Shouldn't 'commercial grade' firewalls support SIP/RTP? I know cisco
firewalls doing SIP and NAT traversal very well.
Klaus
-----Original Message-----
From: Hans Eriksson [mailto:hansa@mac.com]
Sent: Thursday, December 04, 2003 6:13 PM
To: Klaus Darilion
Cc: <serusers(a)lists.iptel.org>
Subject: Re: [Serusers] symmetric nat/ broadband routers
Klaus,
Many commersial grade firewalls do not keep sessions alive,
regardsless
of external pings, so it won't work in rather too many cases.
Also, assuming many users (10k, 100k) doing natpings will be heavy.
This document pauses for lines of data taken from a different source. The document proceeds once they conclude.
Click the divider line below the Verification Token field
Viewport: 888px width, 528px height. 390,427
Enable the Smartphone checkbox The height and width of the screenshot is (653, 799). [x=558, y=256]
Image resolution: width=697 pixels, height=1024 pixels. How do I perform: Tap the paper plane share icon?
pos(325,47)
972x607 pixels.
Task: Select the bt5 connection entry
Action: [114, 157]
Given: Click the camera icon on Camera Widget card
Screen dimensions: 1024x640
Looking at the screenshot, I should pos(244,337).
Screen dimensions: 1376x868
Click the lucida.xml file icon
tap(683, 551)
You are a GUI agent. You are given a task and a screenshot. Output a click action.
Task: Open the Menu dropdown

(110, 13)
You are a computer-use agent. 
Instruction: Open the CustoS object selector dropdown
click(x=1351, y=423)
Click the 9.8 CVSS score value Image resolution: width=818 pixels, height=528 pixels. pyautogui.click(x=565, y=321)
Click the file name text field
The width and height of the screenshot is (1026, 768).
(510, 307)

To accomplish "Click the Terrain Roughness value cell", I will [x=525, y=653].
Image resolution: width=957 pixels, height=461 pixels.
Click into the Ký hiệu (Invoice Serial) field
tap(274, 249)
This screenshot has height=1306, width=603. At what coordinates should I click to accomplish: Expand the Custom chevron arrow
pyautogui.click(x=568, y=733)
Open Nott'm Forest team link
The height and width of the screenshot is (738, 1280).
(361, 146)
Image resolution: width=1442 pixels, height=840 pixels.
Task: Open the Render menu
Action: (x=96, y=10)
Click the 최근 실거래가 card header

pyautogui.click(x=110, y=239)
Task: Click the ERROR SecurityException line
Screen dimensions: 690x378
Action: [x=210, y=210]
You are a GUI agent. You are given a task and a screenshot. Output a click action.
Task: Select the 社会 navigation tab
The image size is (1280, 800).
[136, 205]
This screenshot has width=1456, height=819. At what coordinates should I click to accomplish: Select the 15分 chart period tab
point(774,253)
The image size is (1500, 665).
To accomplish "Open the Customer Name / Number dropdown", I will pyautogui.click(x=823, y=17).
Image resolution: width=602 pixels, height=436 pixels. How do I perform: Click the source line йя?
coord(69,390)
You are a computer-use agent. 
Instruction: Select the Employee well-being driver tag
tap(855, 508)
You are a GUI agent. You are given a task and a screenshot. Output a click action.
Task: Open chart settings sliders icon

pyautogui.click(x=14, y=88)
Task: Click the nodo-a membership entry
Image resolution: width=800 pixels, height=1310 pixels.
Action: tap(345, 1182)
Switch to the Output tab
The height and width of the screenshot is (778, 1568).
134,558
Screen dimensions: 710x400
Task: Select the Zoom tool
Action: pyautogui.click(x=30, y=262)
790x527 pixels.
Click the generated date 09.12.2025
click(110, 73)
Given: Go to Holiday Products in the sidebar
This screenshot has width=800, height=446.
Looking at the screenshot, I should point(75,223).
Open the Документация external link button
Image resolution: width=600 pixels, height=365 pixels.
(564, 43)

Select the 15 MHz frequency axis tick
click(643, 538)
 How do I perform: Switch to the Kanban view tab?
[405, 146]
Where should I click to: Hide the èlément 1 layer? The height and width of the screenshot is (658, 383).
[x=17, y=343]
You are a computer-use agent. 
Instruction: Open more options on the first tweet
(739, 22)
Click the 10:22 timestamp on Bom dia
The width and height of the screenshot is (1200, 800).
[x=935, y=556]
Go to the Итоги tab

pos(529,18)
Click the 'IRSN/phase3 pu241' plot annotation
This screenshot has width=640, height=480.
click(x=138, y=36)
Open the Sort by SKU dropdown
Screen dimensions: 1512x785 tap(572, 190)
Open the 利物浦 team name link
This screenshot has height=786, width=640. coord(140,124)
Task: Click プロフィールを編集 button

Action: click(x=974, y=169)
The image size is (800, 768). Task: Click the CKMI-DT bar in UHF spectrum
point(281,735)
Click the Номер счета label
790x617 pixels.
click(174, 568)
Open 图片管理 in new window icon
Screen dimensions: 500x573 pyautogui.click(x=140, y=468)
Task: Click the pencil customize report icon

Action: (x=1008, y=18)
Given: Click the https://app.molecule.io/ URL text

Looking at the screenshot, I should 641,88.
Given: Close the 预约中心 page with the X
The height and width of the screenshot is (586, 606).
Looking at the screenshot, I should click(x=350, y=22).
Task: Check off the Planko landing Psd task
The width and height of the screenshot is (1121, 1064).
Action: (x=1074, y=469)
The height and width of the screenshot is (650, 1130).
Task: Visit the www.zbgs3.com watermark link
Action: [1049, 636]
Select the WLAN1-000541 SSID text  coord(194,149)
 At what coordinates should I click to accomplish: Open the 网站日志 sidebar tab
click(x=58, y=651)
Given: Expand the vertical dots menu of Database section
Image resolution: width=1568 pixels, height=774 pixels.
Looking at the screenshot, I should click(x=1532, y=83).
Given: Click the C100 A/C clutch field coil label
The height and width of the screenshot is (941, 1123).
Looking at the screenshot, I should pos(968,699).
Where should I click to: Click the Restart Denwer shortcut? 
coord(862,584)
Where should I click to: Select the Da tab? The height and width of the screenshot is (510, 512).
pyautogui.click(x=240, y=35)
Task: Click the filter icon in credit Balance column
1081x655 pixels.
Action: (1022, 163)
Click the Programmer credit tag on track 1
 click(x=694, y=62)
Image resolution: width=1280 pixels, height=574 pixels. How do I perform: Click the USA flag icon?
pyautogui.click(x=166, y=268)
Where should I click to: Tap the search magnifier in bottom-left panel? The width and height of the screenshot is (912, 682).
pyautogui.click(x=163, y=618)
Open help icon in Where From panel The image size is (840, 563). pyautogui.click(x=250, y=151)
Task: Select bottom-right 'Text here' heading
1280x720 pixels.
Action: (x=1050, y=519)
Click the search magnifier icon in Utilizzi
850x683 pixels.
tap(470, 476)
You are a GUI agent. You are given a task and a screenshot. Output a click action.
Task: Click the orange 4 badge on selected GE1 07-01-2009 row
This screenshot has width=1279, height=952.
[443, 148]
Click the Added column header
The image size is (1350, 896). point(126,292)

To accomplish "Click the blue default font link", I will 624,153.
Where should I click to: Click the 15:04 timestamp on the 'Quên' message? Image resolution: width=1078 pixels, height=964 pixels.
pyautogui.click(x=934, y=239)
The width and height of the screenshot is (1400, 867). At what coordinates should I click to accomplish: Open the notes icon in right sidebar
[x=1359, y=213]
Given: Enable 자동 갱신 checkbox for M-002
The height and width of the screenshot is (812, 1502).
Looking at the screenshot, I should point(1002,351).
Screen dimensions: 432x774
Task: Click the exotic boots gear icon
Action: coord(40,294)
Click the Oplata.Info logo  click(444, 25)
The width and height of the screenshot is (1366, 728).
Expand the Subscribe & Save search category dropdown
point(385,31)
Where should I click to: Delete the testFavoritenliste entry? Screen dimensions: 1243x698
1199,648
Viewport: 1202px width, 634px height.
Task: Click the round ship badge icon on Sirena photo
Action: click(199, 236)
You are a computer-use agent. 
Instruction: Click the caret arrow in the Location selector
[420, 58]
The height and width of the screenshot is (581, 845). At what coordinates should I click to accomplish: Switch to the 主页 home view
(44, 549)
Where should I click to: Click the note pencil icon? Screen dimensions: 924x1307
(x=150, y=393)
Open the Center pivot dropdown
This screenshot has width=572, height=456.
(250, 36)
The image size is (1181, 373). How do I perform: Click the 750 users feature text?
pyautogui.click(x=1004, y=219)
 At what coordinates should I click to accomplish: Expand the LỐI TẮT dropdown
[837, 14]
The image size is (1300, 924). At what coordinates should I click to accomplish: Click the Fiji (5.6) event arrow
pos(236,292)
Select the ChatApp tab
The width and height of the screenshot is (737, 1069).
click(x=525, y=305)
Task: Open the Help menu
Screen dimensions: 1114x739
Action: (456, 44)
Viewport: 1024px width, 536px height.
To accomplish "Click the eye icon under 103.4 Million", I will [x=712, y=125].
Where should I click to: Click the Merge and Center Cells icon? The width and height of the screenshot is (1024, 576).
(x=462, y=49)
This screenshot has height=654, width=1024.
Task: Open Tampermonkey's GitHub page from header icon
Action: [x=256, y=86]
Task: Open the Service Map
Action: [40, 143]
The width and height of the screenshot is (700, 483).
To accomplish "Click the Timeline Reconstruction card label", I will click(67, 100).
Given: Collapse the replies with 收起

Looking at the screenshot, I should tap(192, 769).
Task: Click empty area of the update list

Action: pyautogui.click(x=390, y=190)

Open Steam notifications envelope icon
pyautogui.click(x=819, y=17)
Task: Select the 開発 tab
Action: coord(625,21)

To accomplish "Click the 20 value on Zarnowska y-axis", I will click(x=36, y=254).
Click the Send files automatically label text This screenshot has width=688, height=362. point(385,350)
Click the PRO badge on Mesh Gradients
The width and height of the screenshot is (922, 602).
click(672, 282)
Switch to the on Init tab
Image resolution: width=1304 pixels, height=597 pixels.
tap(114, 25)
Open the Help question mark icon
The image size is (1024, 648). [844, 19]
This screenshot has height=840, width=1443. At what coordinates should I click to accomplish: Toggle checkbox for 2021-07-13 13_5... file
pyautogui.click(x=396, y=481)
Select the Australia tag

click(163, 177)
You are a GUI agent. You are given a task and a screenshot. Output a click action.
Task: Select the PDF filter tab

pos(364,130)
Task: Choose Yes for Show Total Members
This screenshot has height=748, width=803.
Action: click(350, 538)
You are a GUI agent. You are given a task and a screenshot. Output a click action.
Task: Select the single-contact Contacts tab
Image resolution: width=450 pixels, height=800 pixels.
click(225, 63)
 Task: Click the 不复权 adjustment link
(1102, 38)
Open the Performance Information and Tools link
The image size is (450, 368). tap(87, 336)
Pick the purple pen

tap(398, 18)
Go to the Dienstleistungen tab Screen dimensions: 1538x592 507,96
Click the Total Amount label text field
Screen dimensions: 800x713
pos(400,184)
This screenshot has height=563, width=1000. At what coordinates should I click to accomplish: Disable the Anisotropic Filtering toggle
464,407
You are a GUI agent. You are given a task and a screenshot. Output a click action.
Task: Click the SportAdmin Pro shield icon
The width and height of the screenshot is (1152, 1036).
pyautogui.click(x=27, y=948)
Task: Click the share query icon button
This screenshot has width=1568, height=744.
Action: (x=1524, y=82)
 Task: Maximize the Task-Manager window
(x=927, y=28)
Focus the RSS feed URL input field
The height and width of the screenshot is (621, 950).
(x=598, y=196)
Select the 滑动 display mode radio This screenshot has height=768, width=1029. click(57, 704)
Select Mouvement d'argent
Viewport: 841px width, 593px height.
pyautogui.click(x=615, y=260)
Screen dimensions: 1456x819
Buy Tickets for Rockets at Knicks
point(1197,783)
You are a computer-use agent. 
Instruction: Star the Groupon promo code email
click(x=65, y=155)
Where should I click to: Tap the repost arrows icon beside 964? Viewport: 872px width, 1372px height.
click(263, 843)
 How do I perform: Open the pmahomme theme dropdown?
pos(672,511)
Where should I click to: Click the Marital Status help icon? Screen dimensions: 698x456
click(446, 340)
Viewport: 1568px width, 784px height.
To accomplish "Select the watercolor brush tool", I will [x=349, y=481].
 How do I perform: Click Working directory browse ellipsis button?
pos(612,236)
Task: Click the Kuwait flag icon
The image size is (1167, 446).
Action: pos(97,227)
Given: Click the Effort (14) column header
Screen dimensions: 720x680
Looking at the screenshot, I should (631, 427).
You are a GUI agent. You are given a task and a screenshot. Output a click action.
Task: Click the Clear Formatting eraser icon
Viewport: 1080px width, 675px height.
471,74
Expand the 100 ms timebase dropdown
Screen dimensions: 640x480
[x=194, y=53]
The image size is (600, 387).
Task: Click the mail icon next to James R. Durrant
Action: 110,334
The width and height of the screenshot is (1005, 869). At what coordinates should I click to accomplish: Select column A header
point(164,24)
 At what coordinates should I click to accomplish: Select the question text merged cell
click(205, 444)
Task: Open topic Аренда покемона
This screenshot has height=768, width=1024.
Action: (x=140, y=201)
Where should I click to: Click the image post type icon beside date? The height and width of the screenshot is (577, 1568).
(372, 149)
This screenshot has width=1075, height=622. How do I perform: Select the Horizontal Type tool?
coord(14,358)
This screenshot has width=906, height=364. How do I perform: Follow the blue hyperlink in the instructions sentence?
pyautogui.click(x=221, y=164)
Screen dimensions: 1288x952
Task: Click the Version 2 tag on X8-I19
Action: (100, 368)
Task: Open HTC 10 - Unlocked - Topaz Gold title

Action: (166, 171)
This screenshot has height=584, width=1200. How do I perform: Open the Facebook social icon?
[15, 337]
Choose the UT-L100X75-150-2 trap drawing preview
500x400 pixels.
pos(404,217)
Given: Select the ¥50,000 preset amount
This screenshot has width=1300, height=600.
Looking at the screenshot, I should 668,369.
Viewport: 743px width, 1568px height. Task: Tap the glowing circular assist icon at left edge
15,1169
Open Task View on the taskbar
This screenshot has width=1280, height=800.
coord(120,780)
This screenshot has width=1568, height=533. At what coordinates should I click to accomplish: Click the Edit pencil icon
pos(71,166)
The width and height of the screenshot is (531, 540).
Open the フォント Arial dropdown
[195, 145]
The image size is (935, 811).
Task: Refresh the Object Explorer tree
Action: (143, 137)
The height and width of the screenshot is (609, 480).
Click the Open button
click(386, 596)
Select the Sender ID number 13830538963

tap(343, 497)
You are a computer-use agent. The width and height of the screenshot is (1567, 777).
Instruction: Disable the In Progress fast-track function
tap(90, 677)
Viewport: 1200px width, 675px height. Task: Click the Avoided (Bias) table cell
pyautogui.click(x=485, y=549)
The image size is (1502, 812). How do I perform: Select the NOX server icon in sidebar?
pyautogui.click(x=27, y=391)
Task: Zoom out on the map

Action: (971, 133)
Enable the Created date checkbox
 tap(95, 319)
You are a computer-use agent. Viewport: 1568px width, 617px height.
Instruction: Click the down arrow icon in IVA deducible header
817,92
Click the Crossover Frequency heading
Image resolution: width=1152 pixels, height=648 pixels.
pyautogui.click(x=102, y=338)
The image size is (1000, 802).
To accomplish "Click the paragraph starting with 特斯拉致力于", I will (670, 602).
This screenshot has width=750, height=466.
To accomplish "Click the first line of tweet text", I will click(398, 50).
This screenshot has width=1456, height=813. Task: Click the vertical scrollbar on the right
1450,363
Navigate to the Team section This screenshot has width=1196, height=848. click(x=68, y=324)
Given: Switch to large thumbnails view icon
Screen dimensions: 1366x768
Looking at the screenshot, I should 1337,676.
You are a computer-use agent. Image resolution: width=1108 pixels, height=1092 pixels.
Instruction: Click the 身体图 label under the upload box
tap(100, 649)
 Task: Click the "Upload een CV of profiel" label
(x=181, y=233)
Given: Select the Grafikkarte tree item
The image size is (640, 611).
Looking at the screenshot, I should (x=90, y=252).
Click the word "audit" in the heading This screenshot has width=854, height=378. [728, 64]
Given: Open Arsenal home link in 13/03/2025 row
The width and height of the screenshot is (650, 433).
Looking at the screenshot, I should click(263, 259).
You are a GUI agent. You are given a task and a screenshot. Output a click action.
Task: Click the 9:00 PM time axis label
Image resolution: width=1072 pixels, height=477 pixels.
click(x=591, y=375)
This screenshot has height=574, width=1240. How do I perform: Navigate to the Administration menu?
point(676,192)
But alas, NATs are a hack and maybe the only remedies will also be
hacks, with all the pros and cons.
cheers
/hans
4 dec 2003 kl. 17.43 skrev Klaus Darilion:
Yes, the ports at the client are identical, but
the NAT router uses
other ports at the public interface, e.g. if the client
behind the NAT
uses port 5060 for SIP (send&receive), the
NATs publice
interface may
user for example port 50000. Therefore, the
client listen
on port 5060,
but the packets have to be sent to port 50000 of
the public
IP address
and then the NAT router rewrites the port back to
5060. Hence, the
nathelper modules rewrites the IP address and the port in
the contact
header before saving them in the location
database.
If the session in the NAT router times out although using natping,
thats
a pit. Maybe it helps to ping the proxy from the client, e.g. the
budgetone phones support keep alive pinging.